## WRITTEN PROBLEM
Convert the entries between the line containing "Given: Click the" and the line containing "Looking at the", inclusive, into a JSON list of strings with one string per line, omitting blank lines.

## EXTRACTED RECORDS

--- Start ---

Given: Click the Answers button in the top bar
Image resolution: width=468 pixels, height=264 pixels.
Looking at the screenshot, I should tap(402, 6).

--- End ---
--- Start ---

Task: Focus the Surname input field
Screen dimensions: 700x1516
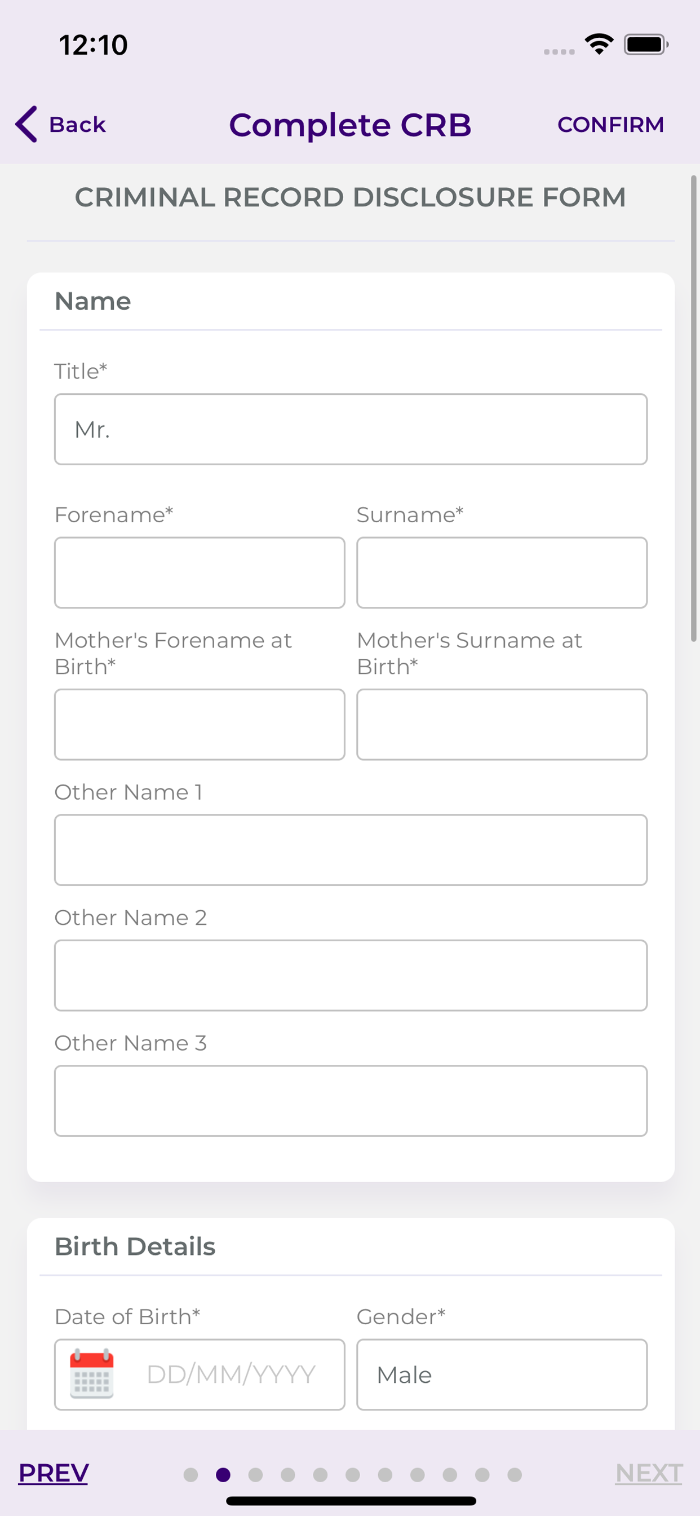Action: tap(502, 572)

--- End ---

## TASK OUTPUT
[
  "Given: Click the Answers button in the top bar",
  "Image resolution: width=468 pixels, height=264 pixels.",
  "Looking at the screenshot, I should tap(402, 6)."
]